Percussion instrument
- Other names: quijada de burro, charrasca, jawbone
- Classification: idiophone
- Hornbostel–Sachs classification: 112.211 (indirectly struck idiophone; scraped sticks without a resonator)

Related instruments
- Güiro, güira, reco-reco

= Jawbone (instrument) =

Musical instrument made from the jawbone of an equine or cow

The quijada, charrasca, or jawbone (in English) is an idiophone percussion instrument made from the jawbone of a donkey, horse, mule, or cattle, producing a powerful buzzing sound.
The jawbone is cleaned of tissue and dried to make the teeth loose and act as a rattle.
It is used in music in most of Latin America, including Mexico, Peru, El Salvador, Ecuador, and Cuba. It was also historically used in the early American minstrel show.

==Technique==

Veracruzan jaranera woman playing the jawbone.

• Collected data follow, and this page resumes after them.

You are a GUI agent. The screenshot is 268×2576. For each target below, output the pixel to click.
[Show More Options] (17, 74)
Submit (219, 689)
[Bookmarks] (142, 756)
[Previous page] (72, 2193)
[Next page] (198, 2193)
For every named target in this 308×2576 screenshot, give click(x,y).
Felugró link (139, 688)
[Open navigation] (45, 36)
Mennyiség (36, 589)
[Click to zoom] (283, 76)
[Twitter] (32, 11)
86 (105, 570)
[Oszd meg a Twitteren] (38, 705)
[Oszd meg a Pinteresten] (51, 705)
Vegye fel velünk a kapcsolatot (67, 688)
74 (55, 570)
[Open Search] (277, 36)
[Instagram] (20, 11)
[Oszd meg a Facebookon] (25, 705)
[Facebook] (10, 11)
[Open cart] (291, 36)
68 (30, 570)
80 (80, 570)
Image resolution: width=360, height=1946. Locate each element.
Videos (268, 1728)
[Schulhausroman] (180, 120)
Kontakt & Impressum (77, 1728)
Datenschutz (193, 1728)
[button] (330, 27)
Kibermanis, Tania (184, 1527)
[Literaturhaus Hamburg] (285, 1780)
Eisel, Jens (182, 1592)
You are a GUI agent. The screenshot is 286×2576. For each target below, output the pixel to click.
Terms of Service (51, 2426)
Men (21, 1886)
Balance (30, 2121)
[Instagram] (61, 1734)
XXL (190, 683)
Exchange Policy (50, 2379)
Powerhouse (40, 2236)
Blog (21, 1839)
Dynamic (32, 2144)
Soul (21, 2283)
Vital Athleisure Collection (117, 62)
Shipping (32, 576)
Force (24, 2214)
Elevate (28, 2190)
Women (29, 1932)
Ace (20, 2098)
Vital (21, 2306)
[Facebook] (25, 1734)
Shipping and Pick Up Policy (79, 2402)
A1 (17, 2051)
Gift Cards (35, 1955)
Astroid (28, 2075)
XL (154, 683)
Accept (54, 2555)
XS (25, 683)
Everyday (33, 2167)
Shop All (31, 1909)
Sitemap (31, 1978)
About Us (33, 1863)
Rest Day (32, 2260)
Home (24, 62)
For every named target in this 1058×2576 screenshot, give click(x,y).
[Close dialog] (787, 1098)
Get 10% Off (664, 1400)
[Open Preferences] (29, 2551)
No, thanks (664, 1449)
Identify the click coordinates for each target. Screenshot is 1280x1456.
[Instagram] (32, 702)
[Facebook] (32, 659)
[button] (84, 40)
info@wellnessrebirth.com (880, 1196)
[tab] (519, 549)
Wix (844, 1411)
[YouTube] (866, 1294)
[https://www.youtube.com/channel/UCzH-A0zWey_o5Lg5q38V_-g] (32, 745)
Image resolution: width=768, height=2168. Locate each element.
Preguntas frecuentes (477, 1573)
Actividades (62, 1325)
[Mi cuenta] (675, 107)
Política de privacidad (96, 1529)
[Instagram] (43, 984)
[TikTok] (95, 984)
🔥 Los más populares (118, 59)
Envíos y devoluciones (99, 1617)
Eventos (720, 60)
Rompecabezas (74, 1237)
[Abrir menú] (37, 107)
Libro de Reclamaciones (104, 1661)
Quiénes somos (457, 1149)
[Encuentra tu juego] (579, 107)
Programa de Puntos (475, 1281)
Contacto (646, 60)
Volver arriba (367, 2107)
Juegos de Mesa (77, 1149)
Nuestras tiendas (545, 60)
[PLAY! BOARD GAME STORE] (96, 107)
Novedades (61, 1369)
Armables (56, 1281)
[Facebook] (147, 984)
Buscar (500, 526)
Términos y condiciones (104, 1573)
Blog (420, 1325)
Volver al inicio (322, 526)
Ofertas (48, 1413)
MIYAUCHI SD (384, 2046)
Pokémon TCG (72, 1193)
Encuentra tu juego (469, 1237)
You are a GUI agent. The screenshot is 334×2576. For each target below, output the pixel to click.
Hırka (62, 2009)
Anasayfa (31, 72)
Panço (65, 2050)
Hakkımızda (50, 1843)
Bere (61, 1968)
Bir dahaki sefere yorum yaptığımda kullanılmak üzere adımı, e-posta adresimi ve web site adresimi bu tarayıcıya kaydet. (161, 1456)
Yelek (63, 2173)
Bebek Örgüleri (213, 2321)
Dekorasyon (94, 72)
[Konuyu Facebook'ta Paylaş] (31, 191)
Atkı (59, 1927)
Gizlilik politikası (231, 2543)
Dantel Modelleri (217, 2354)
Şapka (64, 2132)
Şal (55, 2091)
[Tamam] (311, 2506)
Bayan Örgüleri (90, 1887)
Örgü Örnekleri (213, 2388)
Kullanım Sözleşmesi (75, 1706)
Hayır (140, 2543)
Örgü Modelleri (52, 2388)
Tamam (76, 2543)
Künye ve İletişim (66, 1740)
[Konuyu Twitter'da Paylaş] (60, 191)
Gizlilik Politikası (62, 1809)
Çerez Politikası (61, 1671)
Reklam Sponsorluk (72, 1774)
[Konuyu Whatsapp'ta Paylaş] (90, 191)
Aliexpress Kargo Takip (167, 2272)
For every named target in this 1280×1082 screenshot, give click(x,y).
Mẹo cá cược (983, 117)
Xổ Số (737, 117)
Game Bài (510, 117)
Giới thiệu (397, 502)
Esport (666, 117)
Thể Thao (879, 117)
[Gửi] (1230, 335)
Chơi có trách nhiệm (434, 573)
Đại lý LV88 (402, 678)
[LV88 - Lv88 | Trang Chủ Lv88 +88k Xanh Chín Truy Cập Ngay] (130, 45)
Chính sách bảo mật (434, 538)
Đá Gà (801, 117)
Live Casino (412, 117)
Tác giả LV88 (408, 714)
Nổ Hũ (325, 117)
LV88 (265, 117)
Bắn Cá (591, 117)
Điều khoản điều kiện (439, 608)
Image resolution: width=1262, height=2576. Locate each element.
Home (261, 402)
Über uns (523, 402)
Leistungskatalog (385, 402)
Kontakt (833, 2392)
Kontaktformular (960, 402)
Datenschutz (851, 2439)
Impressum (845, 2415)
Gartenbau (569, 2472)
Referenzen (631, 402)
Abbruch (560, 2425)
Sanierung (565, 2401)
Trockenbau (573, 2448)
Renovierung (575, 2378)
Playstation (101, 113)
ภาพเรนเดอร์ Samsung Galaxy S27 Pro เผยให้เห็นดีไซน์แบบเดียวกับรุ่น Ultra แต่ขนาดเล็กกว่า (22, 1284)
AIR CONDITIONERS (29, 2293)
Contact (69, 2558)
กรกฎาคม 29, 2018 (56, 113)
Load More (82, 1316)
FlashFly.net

To play it, a musician holds one end in one hand and strikes the other with either a stick or their hand; this causes the teeth to rattle against the bone creating a loud, untuned sound, specific to this instrument. The stick can also be pulled along the teeth which act as a rasp. These ingredients provide the basis for a wide variety of combinations and rhythms.

== Historical and cultural content ==

Peruvian musician playing Afro-Peruvian music with the quijada de burro.

While it is used in most of Latin America, the quijada originated from the Africans that were brought to the Americas during the colonial era. It is believed that it was first introduced in Peru, making it an Afro-Peruvian instrument.
It is a mix of African and indigenous cultures that created an instrument that gained value from the people of Latin America. It is one of the main instruments used by Afro-Peruvian musical ensembles and is used in many other Latin American cultures, like the candombe of Argentina (in Uruguay it is not used), Costa Rica, the Dominican Republic, Haiti, as well as Belizean brukdown, Mexican music by son jarocho, and "Costa Chica" ensembles. An example is a song played in Oaxaca, Mexico in which the quijada keeps the beat. The quijada de burro (quijada made of donkey jaw) is most often used at carnivals and religious festivals.
In popular culture the use of a quijada was shown in a conga dance scene in a 1939 film ("Midnight" starring Claudette Colbert and Don Ameche) beginning at 54:35.

==See also==
- Latin American music
- Vibraslap
- Bones (instrument)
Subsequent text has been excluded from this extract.